I need to make the README on that repo more explicit, it kind of assumes that you know how/why you're replacing the audit plugin.

[KevinMace]

Version 1.9 is now available from the Magento repo, so this is no longer an issue (until a newer version is released...)

[asanka-atapattu]

Version 1.9 is now available from the Magento repo, so this is no longer an issue (until a newer version is released...)

Awesome

[asanka-atapattu]

Confirming Version 1.9 is now available from the Magento repo, so this is no longer an issue!
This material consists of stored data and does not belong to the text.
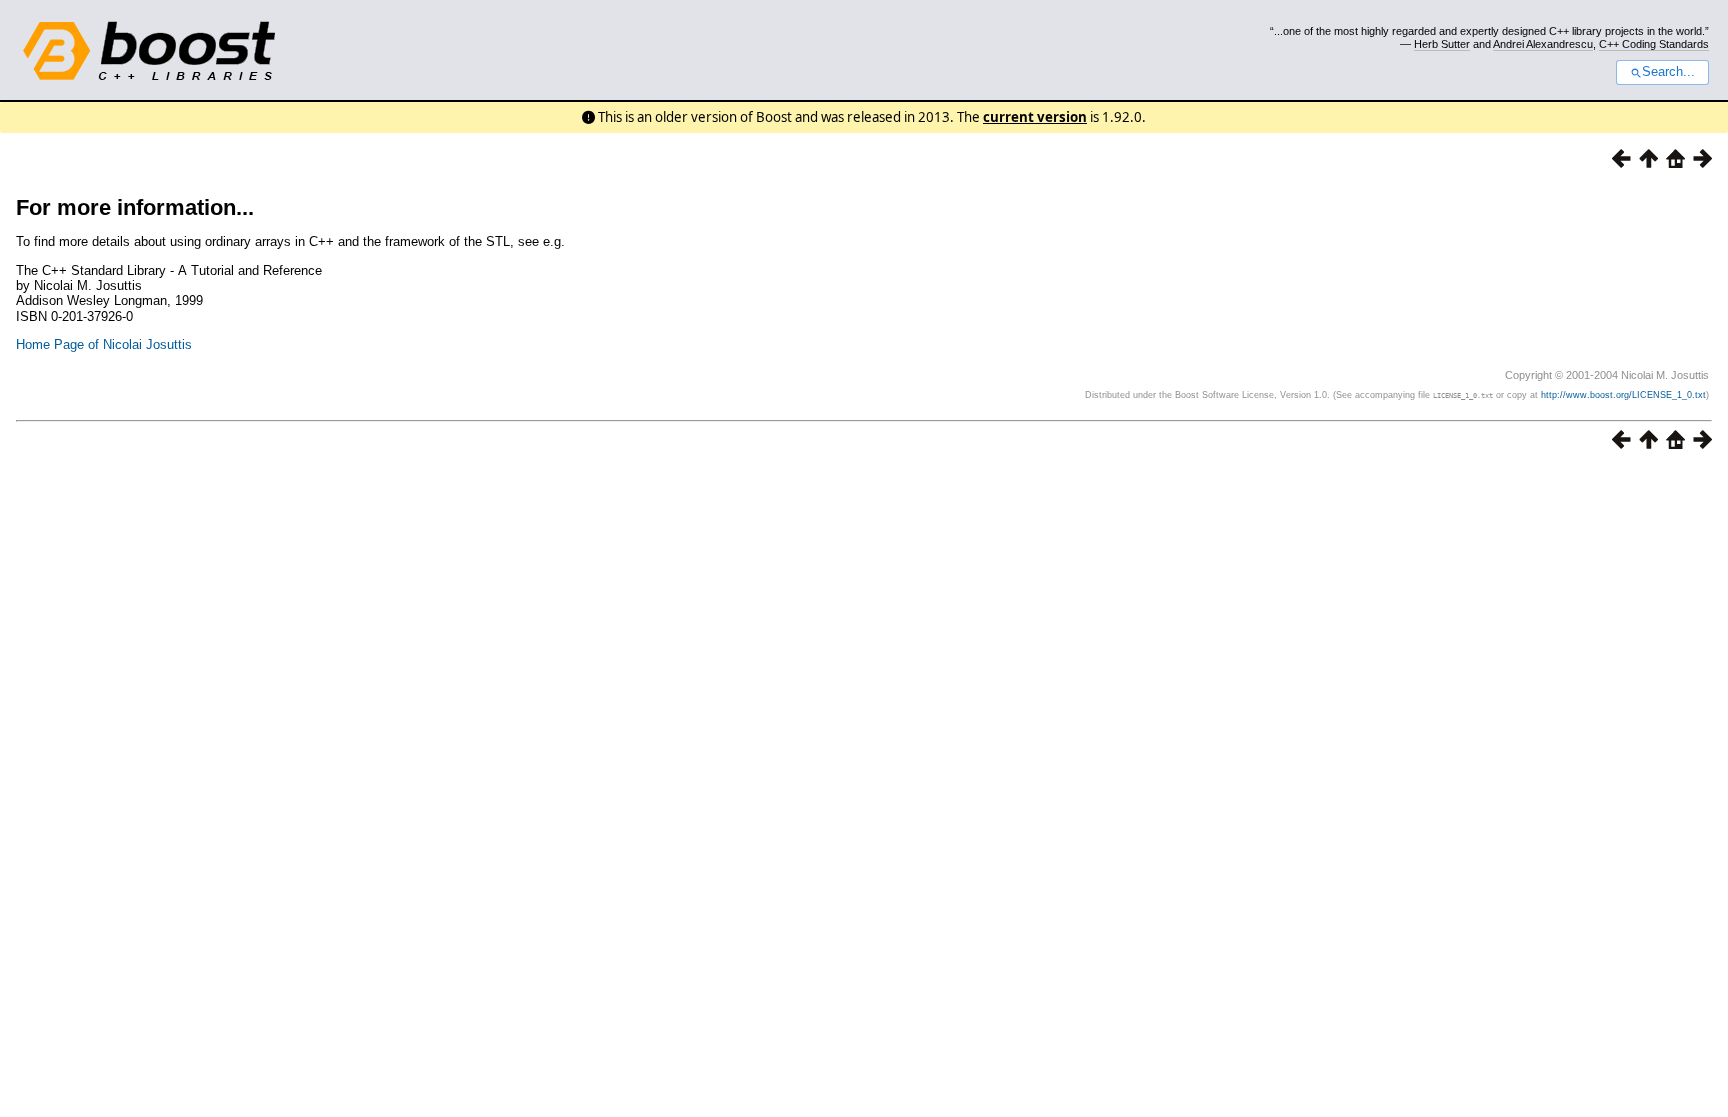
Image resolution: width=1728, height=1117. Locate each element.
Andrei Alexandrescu (1543, 44)
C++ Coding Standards (1654, 44)
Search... (1668, 72)
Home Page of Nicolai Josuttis (104, 344)
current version (1035, 117)
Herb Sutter (1442, 44)
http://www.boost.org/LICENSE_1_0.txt (1623, 395)
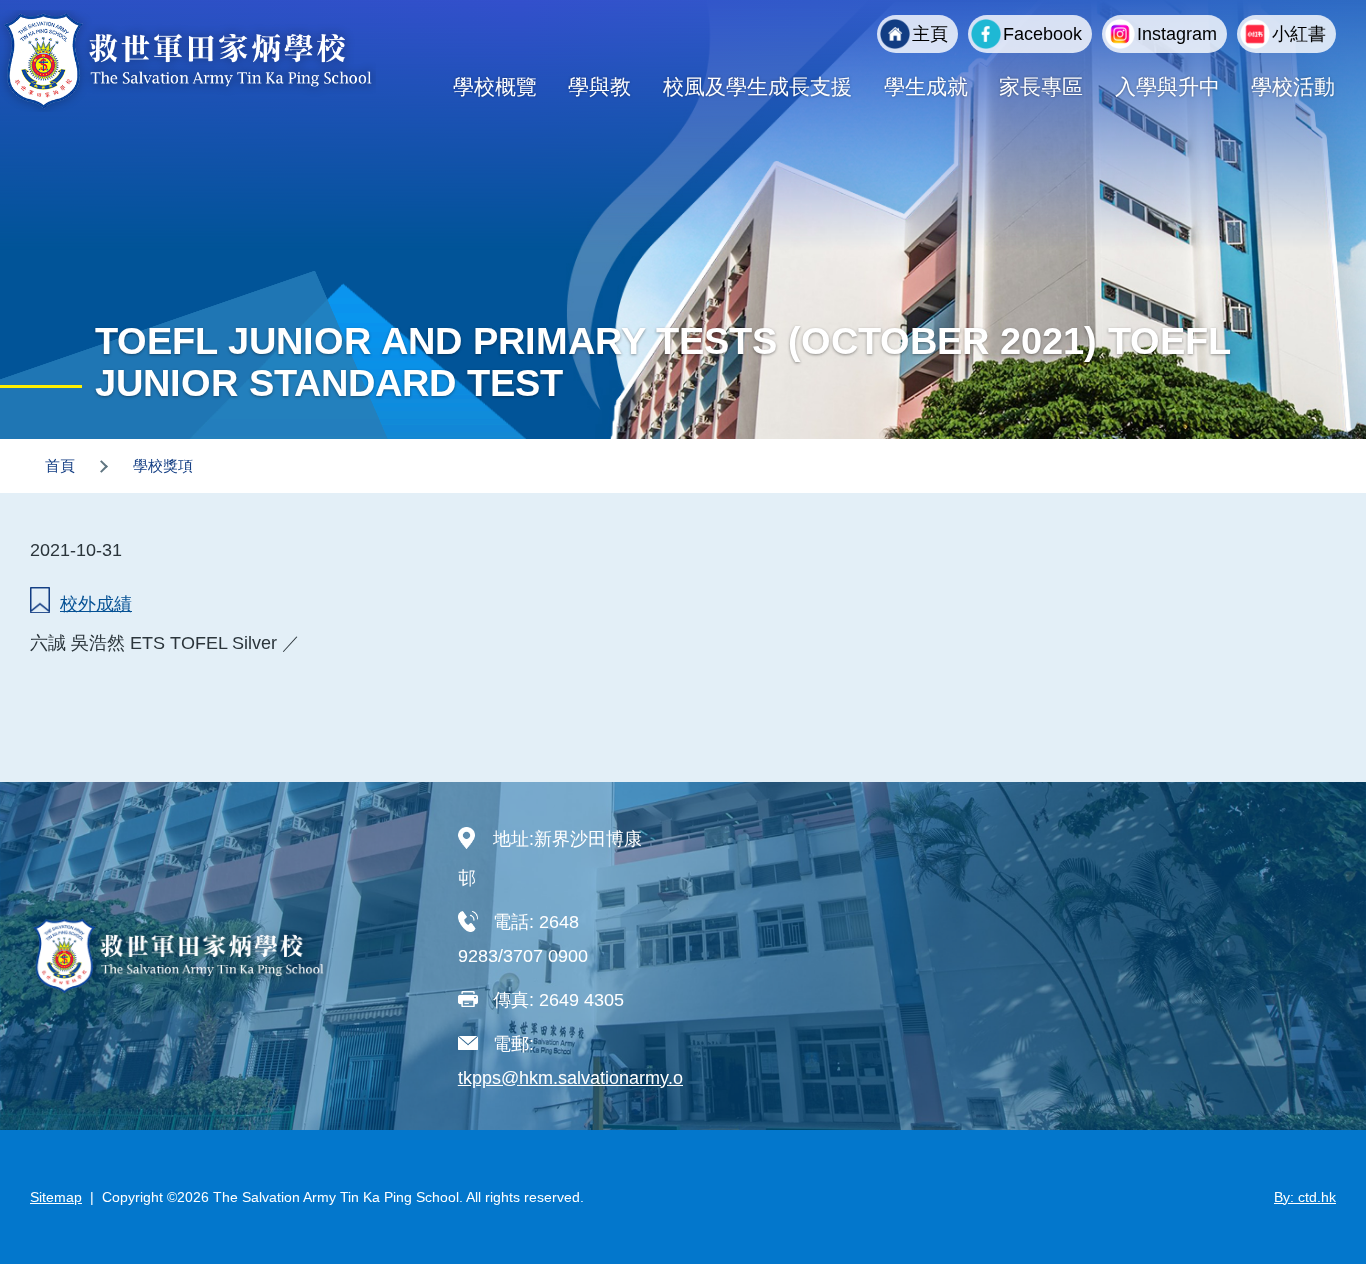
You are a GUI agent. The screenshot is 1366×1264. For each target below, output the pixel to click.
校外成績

until a newer version is released :) @KevinMace

[admanesachin]

HI @asanka-atapattu would you mind sharing your composer.json, just trying to understand and reproduce the issue so that we can have a permanent solution to this.

[hostep]

@admanesachin: this was a problem in publishing version 1.9.0 of the magento/composer package to repo.magento.com, it was only published to packagist.org resulting in this problem which got detected by the magento/composer-dependency-version-audit-plugin. It was then finally published to repo.magento.com a few hours ago which solved the problem.

No need to look into this specific problem, the details are already known within Adobe. If this needs to be properly fixed so this doesn't happen anymore in the future, at least 2 things need to happen:

• you'll need to look into decent procedures (that are preferably automated) for releasing certain composer packages outside of the normal Magento release schedule.
• a bug in magento/composer-dependency-version-audit-plugin should be fixed so it doesn't do its check upon composer install when a valid composer.lock file already exists.

Just talk to @sidolov if you want to know more.

[asanka-atapattu]

Hi @admanesachin

I agree with @hostep I can not to publish composer.json here because it is a live site.